The application is built from source code, and the image name and tag combine to specify the environment and feature branch (if any). This information is plugged into a kustomize pipeline to correctly build all the definitions.

The problem that I’m having is that I want builds to be independent. So when a branch is built, it produces a new k8s Deployment, and it should then be deployed to the k8s cluster. The problem is that other branches have been built, so there is already a VirtualService/DestinationRule for the application in the cluster! I can write code or use kustomize to get the currently running VritualService/DestinationRule and update it to add the routing to the Deployment that was just built and deployed, but this has a number of problems.

First, there is a timing problem, as there is no global lock, so two deployments could occur at the same time, with one deployment overwriting the changes in the VirtualService that the other made. I can work around this by building a lock in the CI/CD system, so this seems solvable. Are there better approaches?

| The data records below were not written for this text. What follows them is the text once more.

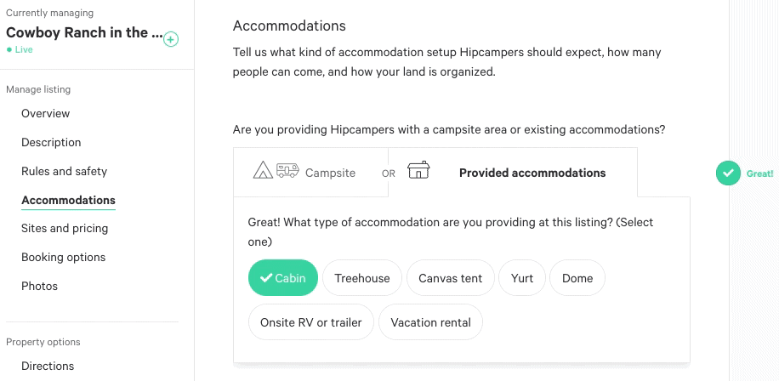Switch to Provided accommodations tab
This screenshot has height=381, width=779.
513,173
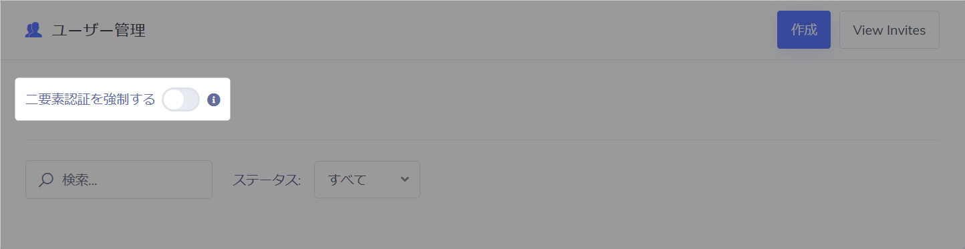Image resolution: width=965 pixels, height=249 pixels.
Task: Click the users icon beside ユーザー管理
Action: coord(33,30)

If I go with the approach above, I have the problem of garbage collection. I don’t want every version ever deployed to be on the cluster, so I need some way to clean up the VirtualService and DestinationRules. In a perfect world, I would delete the Deployment and the parts of the VirtualService/DestinationRule that pointed to that deployment would be removed. However, it is my understanding that this isn’t possible.

What are other people doing in this space? Is the solution to either hand edit/maintain the VirtualService/DestinationRule, adding and removing versions of the application? Or more custom tooling to do this automatically? I feel like I must be missing something.

0 Likes

#2

you can have multiple virtual services for same host (at gateway only). they get merged. same with dest rules. define dest rules with just the subset and nothing else

0 Likes

#3

Thanks, that makes sense for deploying new subsets.

How does it work for deletes/cleanup?

0 Likes

#4

It is the same thing. A good structure I’m thinking is to have service A v1 in a branch for repo A, and latest v2 in master for repo A. The route config and gateway config should be tracked separately in a different repo X. Then as you deploy v1/v2 onto your cluster, you can make changes to repo X to push through the desired gateway or route config changes.

Does this make sense?

0 Likes

#5

That does make sense in terms of workflow, but I’m still trying to figure out how to automate the management of the routing. In your example it’s the “make changes to repo X to push through the desired gateway or route config changes” part.

Let’s say I have one service with three versions: v1, v2, v3. The versions are not feature branches, just versions. v1 and v2 are deployed, and the routing configured for 100% going to v2. We then build and deploy v3, and the following workflow is started:

  1. Configure routing so 1% of traffic is sent to v3
  2. If everything looks good, route 100% of traffic to v3
  3. If there are errors, route 100% of traffic to v2.

v1 acts as the “previous version” of v2. If v3 is good, and it is handling 100% of traffic, then v1 is no longer needed, and can be removed (both Deployment and traffic routing). It is this removal of v1 (or v2 later) that is tripping me up. I can’t delete the VirtualService (as it’s still in use) and k8s merges the yaml, so how do I remove the references to v1 in the VirtualService/Deployment?

The best I can think of right now is to write a script that looks for old versions, but I’d really like to avoid parsing yaml or json and directly modifying it, as this feels brittle and highly dependent on Istio data structures, and I’m not even sure if it’s possible (given the merge behavior of k8s).

1 Like

#6

Sorry for the slow reply, but perhaps I’m missing something simple here. If you want to remove references of v1 in VS/deployment because v2 or v3 is good, you may simply modify your virtual service to not route any traffic to v1 then apply it to your mesh. Once that is done you may delete the v1 deployment.

Note: you always want to store your VS resource yaml in git and roll out these changes via a git workflow like gitOps.

0 Likes

#7

Sorry for the delay in my reply.

The thing that I am trying to figure out is how to working with the Virtual Service when there is more than one process editing it. Each branch’s build/deploy is independent and automated. So the deploy would need to do something like the following

  1. Download current Virtual Service
  2. Add newly deployed version to the Virtual Service
  3. Save the changed Virtual Service

This has a host of problems including concurrency and garbage collection of old versions. We’re trying to not require a human to go in and modify the Virtual Service - this should be done by a tool.

GitOps does solve one of the problems (concurrent editing of Virtual Service), but doesn’t really solve any others (e.g., when does a version get removed from the Virtual Service?)

0 Likes